(Data entries)
◇ ◇ ◇ ◇ ◇
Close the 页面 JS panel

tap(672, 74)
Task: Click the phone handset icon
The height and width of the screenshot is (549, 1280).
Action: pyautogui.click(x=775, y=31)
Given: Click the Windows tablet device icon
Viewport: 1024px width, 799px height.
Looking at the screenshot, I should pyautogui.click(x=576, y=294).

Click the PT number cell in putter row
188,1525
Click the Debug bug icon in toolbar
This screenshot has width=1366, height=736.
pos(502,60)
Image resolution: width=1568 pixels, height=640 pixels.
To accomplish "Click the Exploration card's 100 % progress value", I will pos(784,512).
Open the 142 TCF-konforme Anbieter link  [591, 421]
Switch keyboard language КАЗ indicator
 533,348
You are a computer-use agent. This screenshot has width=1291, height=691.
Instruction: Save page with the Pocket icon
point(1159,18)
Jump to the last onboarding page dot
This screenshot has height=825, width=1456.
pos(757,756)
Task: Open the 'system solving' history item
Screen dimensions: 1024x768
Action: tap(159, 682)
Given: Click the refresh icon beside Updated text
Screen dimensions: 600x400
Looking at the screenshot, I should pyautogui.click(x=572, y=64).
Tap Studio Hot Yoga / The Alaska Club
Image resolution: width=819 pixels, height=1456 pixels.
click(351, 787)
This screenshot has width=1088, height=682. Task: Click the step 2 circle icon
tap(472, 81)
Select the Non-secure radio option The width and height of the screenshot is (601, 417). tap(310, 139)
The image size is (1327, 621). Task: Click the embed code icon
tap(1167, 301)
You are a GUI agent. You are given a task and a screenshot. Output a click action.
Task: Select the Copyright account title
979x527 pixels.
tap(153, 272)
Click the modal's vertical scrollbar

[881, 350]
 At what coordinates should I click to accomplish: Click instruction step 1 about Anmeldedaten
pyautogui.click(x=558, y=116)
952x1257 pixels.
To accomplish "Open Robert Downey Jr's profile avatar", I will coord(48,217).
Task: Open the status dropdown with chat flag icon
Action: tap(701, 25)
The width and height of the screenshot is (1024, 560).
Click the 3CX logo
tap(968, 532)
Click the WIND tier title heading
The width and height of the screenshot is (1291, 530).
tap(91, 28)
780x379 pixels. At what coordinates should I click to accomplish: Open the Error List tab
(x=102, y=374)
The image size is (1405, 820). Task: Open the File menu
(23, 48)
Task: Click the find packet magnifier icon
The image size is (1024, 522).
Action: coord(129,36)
◇ ◇ ◇ ◇ ◇
Exercise instructions: Would you set down every record again, exactly as it appears above?

Task response:
Close the 页面 JS panel

tap(672, 74)
Task: Click the phone handset icon
The height and width of the screenshot is (549, 1280).
Action: pyautogui.click(x=775, y=31)
Given: Click the Windows tablet device icon
Viewport: 1024px width, 799px height.
Looking at the screenshot, I should pyautogui.click(x=576, y=294).

Click the PT number cell in putter row
188,1525
Click the Debug bug icon in toolbar
This screenshot has width=1366, height=736.
pos(502,60)
Image resolution: width=1568 pixels, height=640 pixels.
To accomplish "Click the Exploration card's 100 % progress value", I will pos(784,512).
Open the 142 TCF-konforme Anbieter link  [591, 421]
Switch keyboard language КАЗ indicator
 533,348
You are a computer-use agent. This screenshot has width=1291, height=691.
Instruction: Save page with the Pocket icon
point(1159,18)
Jump to the last onboarding page dot
This screenshot has height=825, width=1456.
pos(757,756)
Task: Open the 'system solving' history item
Screen dimensions: 1024x768
Action: tap(159, 682)
Given: Click the refresh icon beside Updated text
Screen dimensions: 600x400
Looking at the screenshot, I should pyautogui.click(x=572, y=64).
Tap Studio Hot Yoga / The Alaska Club
Image resolution: width=819 pixels, height=1456 pixels.
click(351, 787)
This screenshot has width=1088, height=682. Task: Click the step 2 circle icon
tap(472, 81)
Select the Non-secure radio option The width and height of the screenshot is (601, 417). tap(310, 139)
The image size is (1327, 621). Task: Click the embed code icon
tap(1167, 301)
You are a GUI agent. You are given a task and a screenshot. Output a click action.
Task: Select the Copyright account title
979x527 pixels.
tap(153, 272)
Click the modal's vertical scrollbar

[881, 350]
 At what coordinates should I click to accomplish: Click instruction step 1 about Anmeldedaten
pyautogui.click(x=558, y=116)
952x1257 pixels.
To accomplish "Open Robert Downey Jr's profile avatar", I will coord(48,217).
Task: Open the status dropdown with chat flag icon
Action: tap(701, 25)
The width and height of the screenshot is (1024, 560).
Click the 3CX logo
tap(968, 532)
Click the WIND tier title heading
The width and height of the screenshot is (1291, 530).
tap(91, 28)
780x379 pixels. At what coordinates should I click to accomplish: Open the Error List tab
(x=102, y=374)
The image size is (1405, 820). Task: Open the File menu
(23, 48)
Task: Click the find packet magnifier icon
The image size is (1024, 522).
Action: coord(129,36)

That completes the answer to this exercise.